> WHAT IS REQUIRED:
In the listing below, swap every "At what coordinates should I click to accomplish" for "Where do I click to accomplish" and reproduce the rest unchanged.

--- Start DATA SHOWN ---

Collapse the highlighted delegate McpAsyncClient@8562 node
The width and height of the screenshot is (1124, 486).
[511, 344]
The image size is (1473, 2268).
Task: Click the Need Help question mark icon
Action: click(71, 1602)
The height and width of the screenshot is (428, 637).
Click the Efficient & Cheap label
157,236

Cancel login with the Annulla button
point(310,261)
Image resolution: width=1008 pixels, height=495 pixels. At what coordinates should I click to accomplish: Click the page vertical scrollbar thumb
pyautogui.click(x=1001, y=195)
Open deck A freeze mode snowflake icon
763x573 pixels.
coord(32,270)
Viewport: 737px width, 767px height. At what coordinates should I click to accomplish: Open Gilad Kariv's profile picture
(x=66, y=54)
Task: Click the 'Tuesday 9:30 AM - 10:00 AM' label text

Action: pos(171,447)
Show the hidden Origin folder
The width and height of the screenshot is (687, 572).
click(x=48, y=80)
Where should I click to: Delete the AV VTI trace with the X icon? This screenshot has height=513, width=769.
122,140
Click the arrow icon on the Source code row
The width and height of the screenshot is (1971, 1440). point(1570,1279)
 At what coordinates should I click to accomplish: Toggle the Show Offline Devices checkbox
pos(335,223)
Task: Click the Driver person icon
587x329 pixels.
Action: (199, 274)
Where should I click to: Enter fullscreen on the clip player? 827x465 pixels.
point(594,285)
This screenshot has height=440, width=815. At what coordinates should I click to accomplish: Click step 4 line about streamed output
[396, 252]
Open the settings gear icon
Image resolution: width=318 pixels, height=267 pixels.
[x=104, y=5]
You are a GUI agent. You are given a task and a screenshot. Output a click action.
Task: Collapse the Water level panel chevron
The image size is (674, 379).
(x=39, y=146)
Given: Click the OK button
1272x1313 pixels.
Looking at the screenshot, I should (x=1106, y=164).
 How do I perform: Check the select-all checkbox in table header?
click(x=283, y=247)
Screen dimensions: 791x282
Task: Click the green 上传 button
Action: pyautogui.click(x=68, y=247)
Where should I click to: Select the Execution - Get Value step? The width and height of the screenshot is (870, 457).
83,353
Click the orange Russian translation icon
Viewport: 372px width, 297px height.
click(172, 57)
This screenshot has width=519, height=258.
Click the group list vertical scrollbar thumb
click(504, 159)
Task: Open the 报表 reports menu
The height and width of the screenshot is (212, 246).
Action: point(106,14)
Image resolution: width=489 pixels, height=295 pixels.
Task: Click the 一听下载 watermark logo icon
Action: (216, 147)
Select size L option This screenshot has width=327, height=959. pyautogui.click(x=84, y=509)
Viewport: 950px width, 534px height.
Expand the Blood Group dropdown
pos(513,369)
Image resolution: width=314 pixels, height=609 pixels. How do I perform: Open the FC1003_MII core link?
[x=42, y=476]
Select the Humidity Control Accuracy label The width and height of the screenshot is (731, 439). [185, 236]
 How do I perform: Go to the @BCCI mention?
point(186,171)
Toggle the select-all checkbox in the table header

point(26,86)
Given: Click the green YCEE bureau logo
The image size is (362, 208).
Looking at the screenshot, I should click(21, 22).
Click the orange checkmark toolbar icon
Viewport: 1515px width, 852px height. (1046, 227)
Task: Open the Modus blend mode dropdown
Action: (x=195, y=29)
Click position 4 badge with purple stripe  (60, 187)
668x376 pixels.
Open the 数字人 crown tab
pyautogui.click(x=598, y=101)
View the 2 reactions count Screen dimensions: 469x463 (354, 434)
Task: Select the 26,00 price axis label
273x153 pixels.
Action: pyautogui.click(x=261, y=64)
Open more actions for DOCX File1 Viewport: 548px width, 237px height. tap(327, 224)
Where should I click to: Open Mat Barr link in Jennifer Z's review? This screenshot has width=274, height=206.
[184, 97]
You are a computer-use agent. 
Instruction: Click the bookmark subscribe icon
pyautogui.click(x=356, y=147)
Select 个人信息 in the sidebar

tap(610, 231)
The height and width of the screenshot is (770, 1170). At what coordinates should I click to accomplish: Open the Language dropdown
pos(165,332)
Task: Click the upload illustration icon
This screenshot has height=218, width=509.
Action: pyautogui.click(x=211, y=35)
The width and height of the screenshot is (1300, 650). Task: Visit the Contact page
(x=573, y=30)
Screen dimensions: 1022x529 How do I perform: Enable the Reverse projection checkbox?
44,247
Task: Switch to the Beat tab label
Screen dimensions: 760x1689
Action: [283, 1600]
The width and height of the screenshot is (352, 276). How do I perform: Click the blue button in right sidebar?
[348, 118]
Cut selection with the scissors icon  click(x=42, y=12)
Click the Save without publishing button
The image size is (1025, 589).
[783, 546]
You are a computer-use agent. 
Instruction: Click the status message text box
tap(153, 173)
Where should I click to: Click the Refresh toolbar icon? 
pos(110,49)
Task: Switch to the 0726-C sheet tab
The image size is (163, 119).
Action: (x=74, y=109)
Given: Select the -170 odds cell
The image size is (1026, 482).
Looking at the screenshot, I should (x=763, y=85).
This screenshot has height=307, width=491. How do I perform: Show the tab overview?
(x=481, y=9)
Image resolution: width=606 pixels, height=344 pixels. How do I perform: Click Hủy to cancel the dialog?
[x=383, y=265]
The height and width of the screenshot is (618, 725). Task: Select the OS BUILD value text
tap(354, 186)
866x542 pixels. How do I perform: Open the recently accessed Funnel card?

--- End DATA SHOWN ---

> OUTPUT FOR THIS EXERCISE:
Collapse the highlighted delegate McpAsyncClient@8562 node
The width and height of the screenshot is (1124, 486).
[511, 344]
The image size is (1473, 2268).
Task: Click the Need Help question mark icon
Action: click(71, 1602)
The height and width of the screenshot is (428, 637).
Click the Efficient & Cheap label
157,236

Cancel login with the Annulla button
point(310,261)
Image resolution: width=1008 pixels, height=495 pixels. Where do I click to accomplish: Click the page vertical scrollbar thumb
pyautogui.click(x=1001, y=195)
Open deck A freeze mode snowflake icon
763x573 pixels.
coord(32,270)
Viewport: 737px width, 767px height. Where do I click to accomplish: Open Gilad Kariv's profile picture
(x=66, y=54)
Task: Click the 'Tuesday 9:30 AM - 10:00 AM' label text

Action: pos(171,447)
Show the hidden Origin folder
The width and height of the screenshot is (687, 572).
click(x=48, y=80)
Where should I click to: Delete the AV VTI trace with the X icon? This screenshot has height=513, width=769.
122,140
Click the arrow icon on the Source code row
The width and height of the screenshot is (1971, 1440). point(1570,1279)
 Where do I click to accomplish: Toggle the Show Offline Devices checkbox
pos(335,223)
Task: Click the Driver person icon
587x329 pixels.
Action: (199, 274)
Where should I click to: Enter fullscreen on the clip player? 827x465 pixels.
point(594,285)
This screenshot has height=440, width=815. Where do I click to accomplish: Click step 4 line about streamed output
[396, 252]
Open the settings gear icon
Image resolution: width=318 pixels, height=267 pixels.
[x=104, y=5]
You are a GUI agent. You are given a task and a screenshot. Output a click action.
Task: Collapse the Water level panel chevron
The image size is (674, 379).
(x=39, y=146)
Given: Click the OK button
1272x1313 pixels.
Looking at the screenshot, I should (x=1106, y=164).
 How do I perform: Check the select-all checkbox in table header?
click(x=283, y=247)
Screen dimensions: 791x282
Task: Click the green 上传 button
Action: pyautogui.click(x=68, y=247)
Where should I click to: Select the Execution - Get Value step? The width and height of the screenshot is (870, 457).
83,353
Click the orange Russian translation icon
Viewport: 372px width, 297px height.
click(172, 57)
This screenshot has width=519, height=258.
Click the group list vertical scrollbar thumb
click(504, 159)
Task: Open the 报表 reports menu
The height and width of the screenshot is (212, 246).
Action: point(106,14)
Image resolution: width=489 pixels, height=295 pixels.
Task: Click the 一听下载 watermark logo icon
Action: (216, 147)
Select size L option This screenshot has width=327, height=959. pyautogui.click(x=84, y=509)
Viewport: 950px width, 534px height.
Expand the Blood Group dropdown
pos(513,369)
Image resolution: width=314 pixels, height=609 pixels. How do I perform: Open the FC1003_MII core link?
[x=42, y=476]
Select the Humidity Control Accuracy label The width and height of the screenshot is (731, 439). [185, 236]
 How do I perform: Go to the @BCCI mention?
point(186,171)
Toggle the select-all checkbox in the table header

point(26,86)
Given: Click the green YCEE bureau logo
The image size is (362, 208).
Looking at the screenshot, I should click(21, 22).
Click the orange checkmark toolbar icon
Viewport: 1515px width, 852px height. (1046, 227)
Task: Open the Modus blend mode dropdown
Action: (x=195, y=29)
Click position 4 badge with purple stripe  (60, 187)
668x376 pixels.
Open the 数字人 crown tab
pyautogui.click(x=598, y=101)
View the 2 reactions count Screen dimensions: 469x463 (354, 434)
Task: Select the 26,00 price axis label
273x153 pixels.
Action: pyautogui.click(x=261, y=64)
Open more actions for DOCX File1 Viewport: 548px width, 237px height. tap(327, 224)
Where should I click to: Open Mat Barr link in Jennifer Z's review? This screenshot has width=274, height=206.
[184, 97]
You are a computer-use agent. 
Instruction: Click the bookmark subscribe icon
pyautogui.click(x=356, y=147)
Select 个人信息 in the sidebar

tap(610, 231)
The height and width of the screenshot is (770, 1170). Where do I click to accomplish: Open the Language dropdown
pos(165,332)
Task: Click the upload illustration icon
This screenshot has height=218, width=509.
Action: pyautogui.click(x=211, y=35)
The width and height of the screenshot is (1300, 650). Task: Visit the Contact page
(x=573, y=30)
Screen dimensions: 1022x529 How do I perform: Enable the Reverse projection checkbox?
44,247
Task: Switch to the Beat tab label
Screen dimensions: 760x1689
Action: [283, 1600]
The width and height of the screenshot is (352, 276). How do I perform: Click the blue button in right sidebar?
[348, 118]
Cut selection with the scissors icon  click(x=42, y=12)
Click the Save without publishing button
The image size is (1025, 589).
[783, 546]
You are a computer-use agent. 
Instruction: Click the status message text box
tap(153, 173)
Where should I click to: Click the Refresh toolbar icon? 
pos(110,49)
Task: Switch to the 0726-C sheet tab
The image size is (163, 119).
Action: (x=74, y=109)
Given: Select the -170 odds cell
The image size is (1026, 482).
Looking at the screenshot, I should (x=763, y=85).
This screenshot has height=307, width=491. How do I perform: Show the tab overview?
(x=481, y=9)
Image resolution: width=606 pixels, height=344 pixels. How do I perform: Click Hủy to cancel the dialog?
[x=383, y=265]
The height and width of the screenshot is (618, 725). Task: Select the OS BUILD value text
tap(354, 186)
866x542 pixels. How do I perform: Open the recently accessed Funnel card?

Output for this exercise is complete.